Discours d’intronisation de Monique Bonnefoy-Morin dans la Confrérie de la Plume Ardéchoise par Frances Harper lors du Salon du livre d’Aubenas le 30 novembre 2024
Monique Bonnefoy Morin est décrite dans un article de Plumes & Gazoullis comme « ardéchoise de souche ». Eh oui, très de souche. Une Ardéchoise pur sang, pourrait-on dire ! Elle est née à Privas vers le milieu du siècle dernier. Son nom de jeune fille, Bonnefoy, est fréquent par ici. Ses recherches généalogiques ont fait remonter sa famille à 1600 au moins et ses ancêtres comptent des paysans et des marchands de vin. Parmi ses activités professionnelles figure celle de professeur d’histoire-géo, et ainsi, si la vie l’a menée à vivre hors des frontières physiques de son pays natal, elle reste profondément ardéchoise et ses livres reflètent ce sentiment. Elle se sent poussée à écrire sur l’Ardèche.

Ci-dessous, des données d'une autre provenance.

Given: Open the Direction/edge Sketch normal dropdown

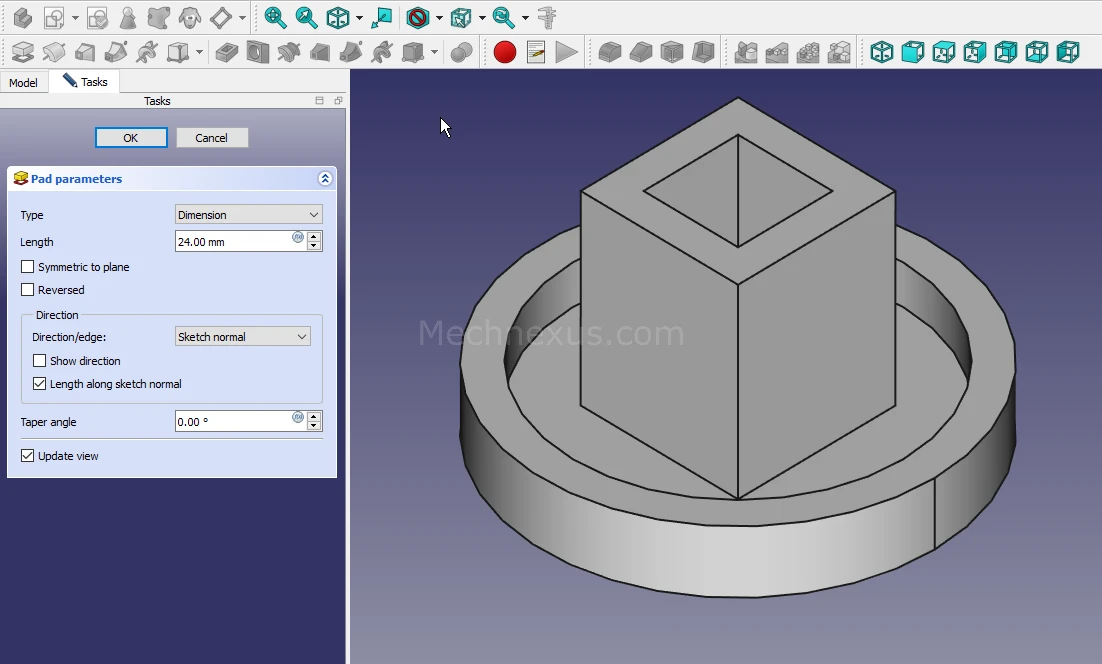Looking at the screenshot, I should 243,337.
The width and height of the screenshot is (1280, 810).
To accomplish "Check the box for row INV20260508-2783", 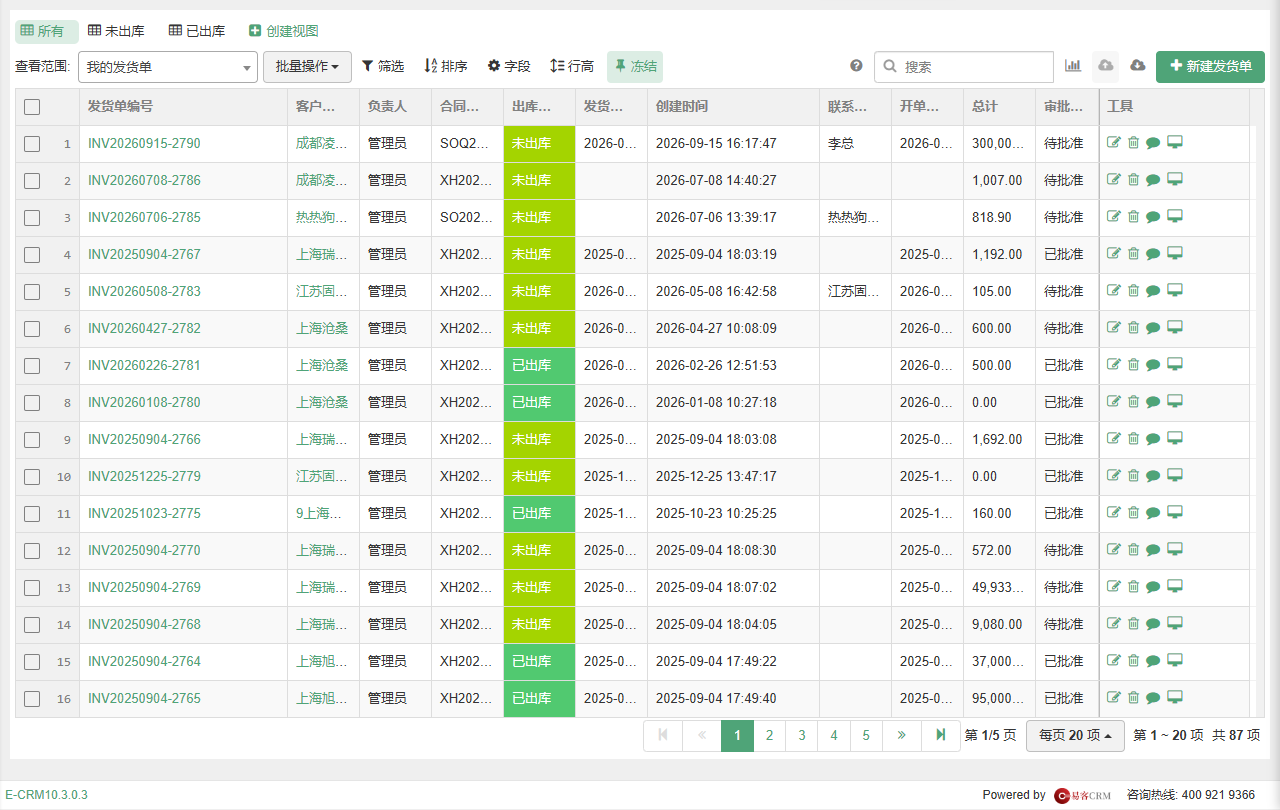I will click(32, 292).
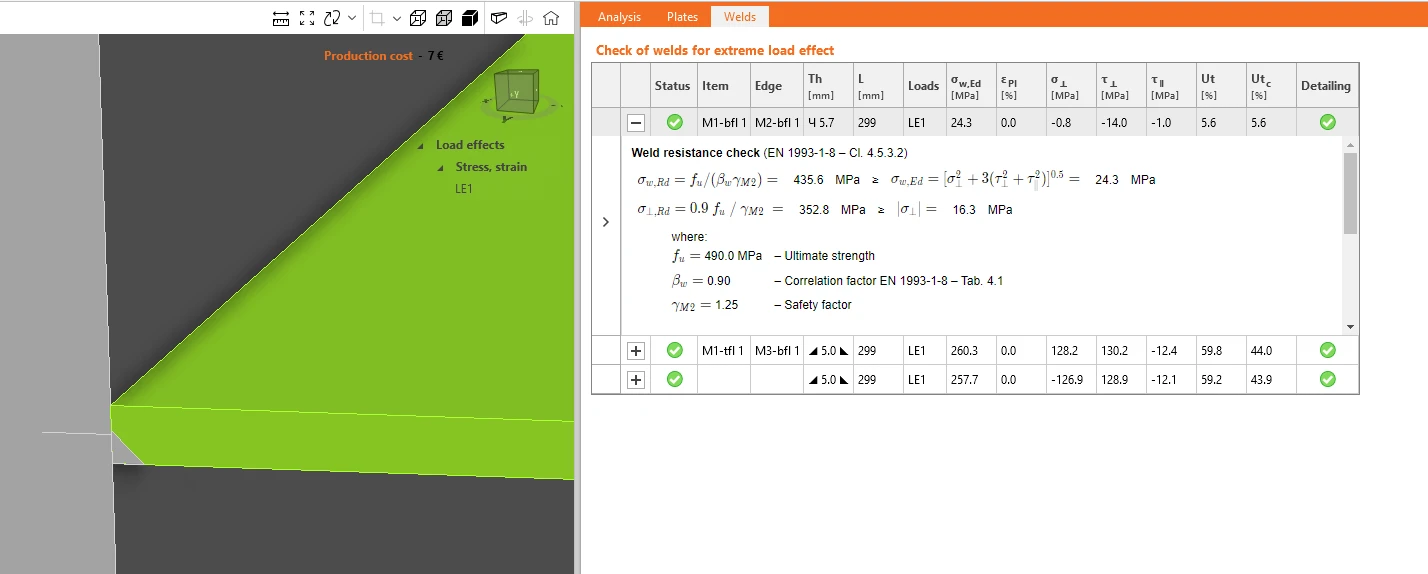Reset view with the home icon

(x=551, y=17)
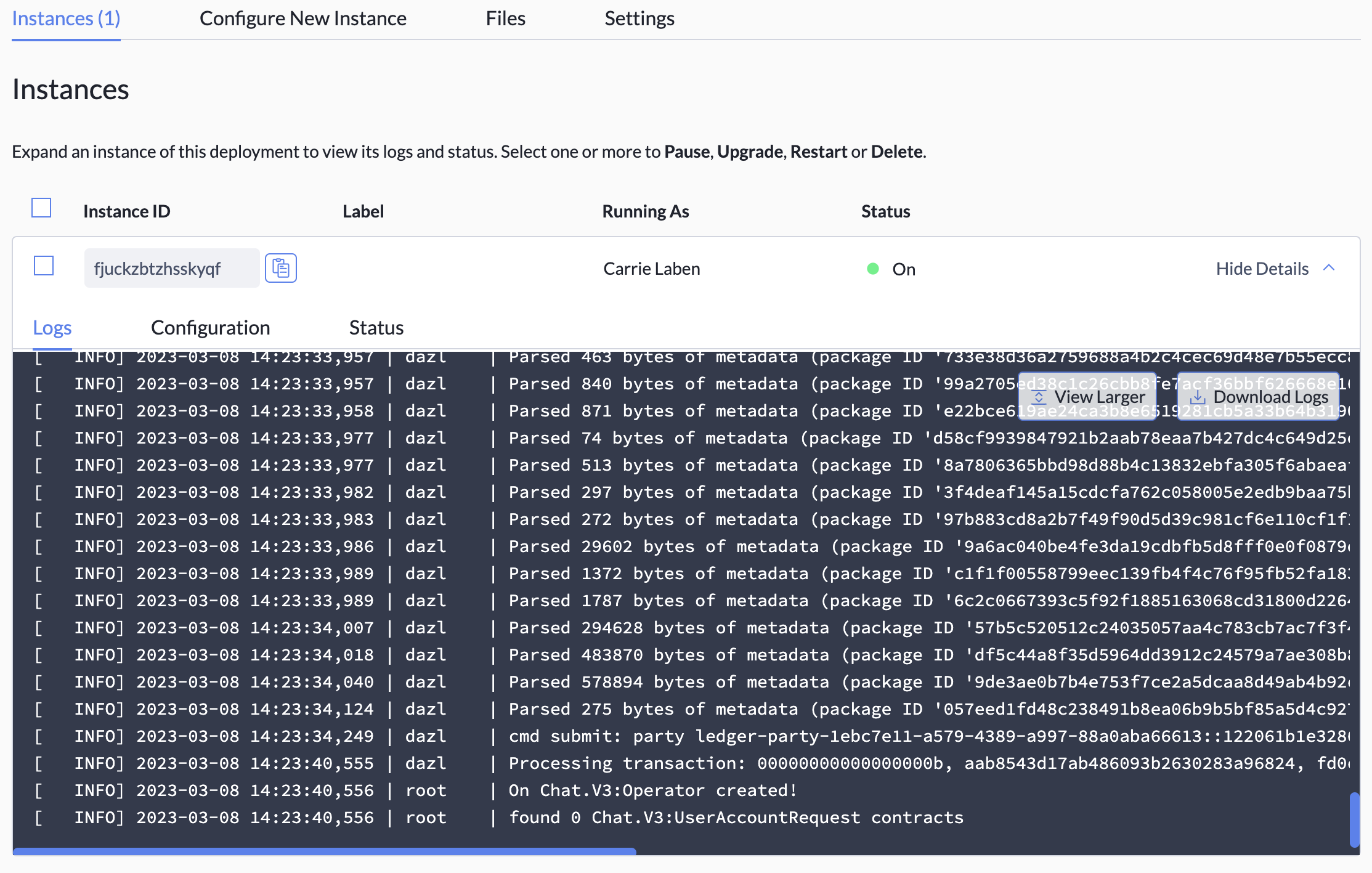Image resolution: width=1372 pixels, height=873 pixels.
Task: Click the Download Logs arrow icon
Action: click(x=1198, y=397)
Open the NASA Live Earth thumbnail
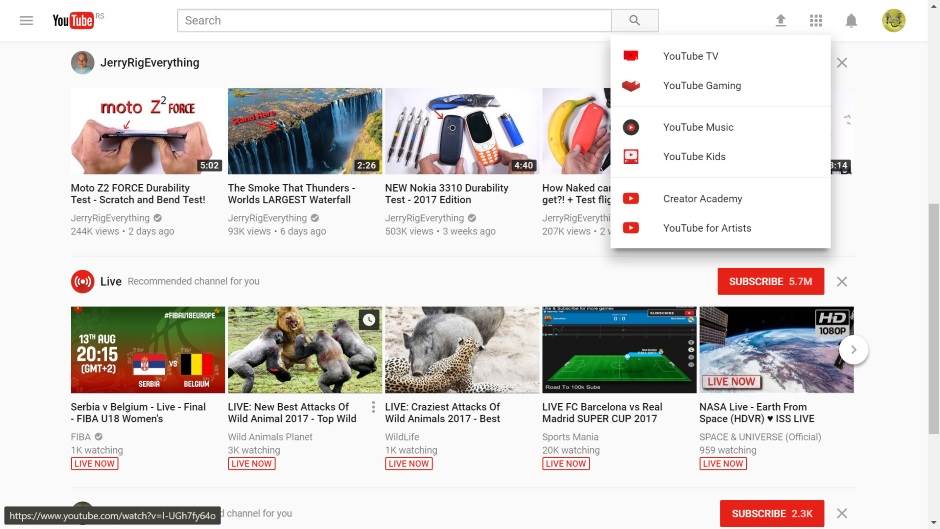 point(776,350)
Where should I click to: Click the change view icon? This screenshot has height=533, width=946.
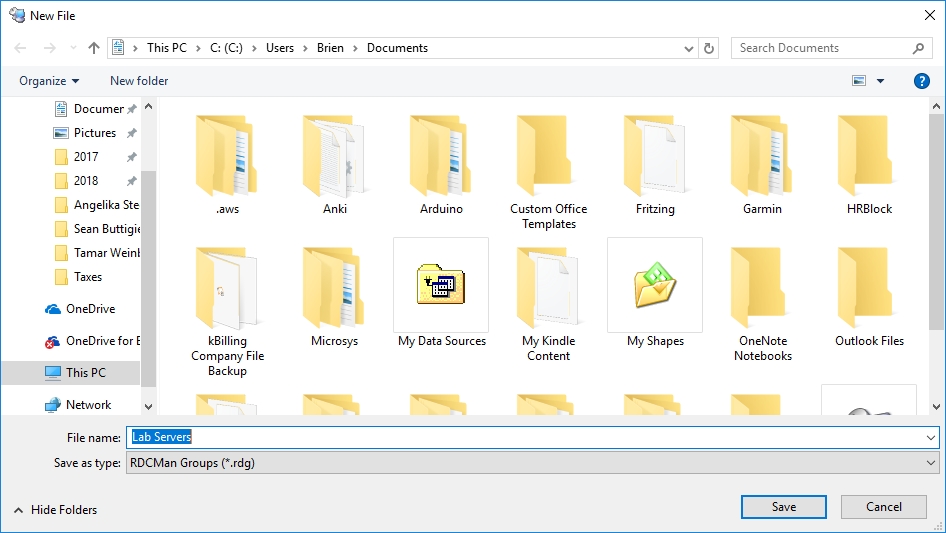[859, 81]
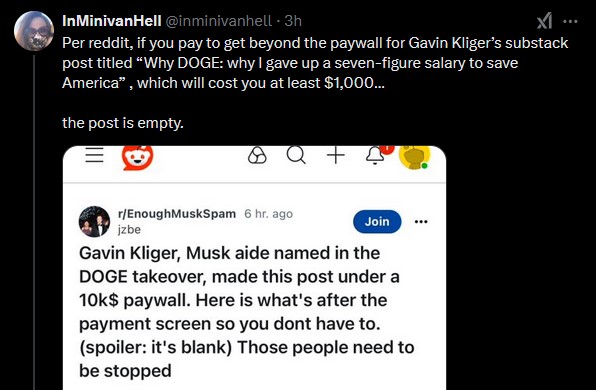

Elle a toujours écrit, à commencer par un journal personnel, où elle notait des événements d’une façon déjà romanesque, mais elle ne publie que depuis 2016, avec le premier tome d’une trilogie qu’elle appelle la saga ardéchoise, inspirée par des personnages ayant réellement existé, qui raconte la vie des gens en Ardèche au début du 20ème siècle. Plusieurs livres ont suivi, presque un par an et tous sont basés sur des histoires vraies qu’elle a entendues tout au long de sa vie. Parmi ceux-ci, deux tomes parlent d’une période qui a retenu son attention : guerres de religion, avec les « fous de Dieu » et leur résistance, une partie de l’histoire des Cévennes toujours présente dans les esprits des Cévenols.
Son dernier livre plonge le lecteur dans les gorges de l’Ardèche à la rencontre d’une étrange créature.
Elle a rassemblé autour d’elle un essaim de lecteurs qui suivent de près ses écrits.
La Confrérie de la Plume ardéchoise a donc le plaisir d’accueillir en son sein cette Ardéchoise de talent.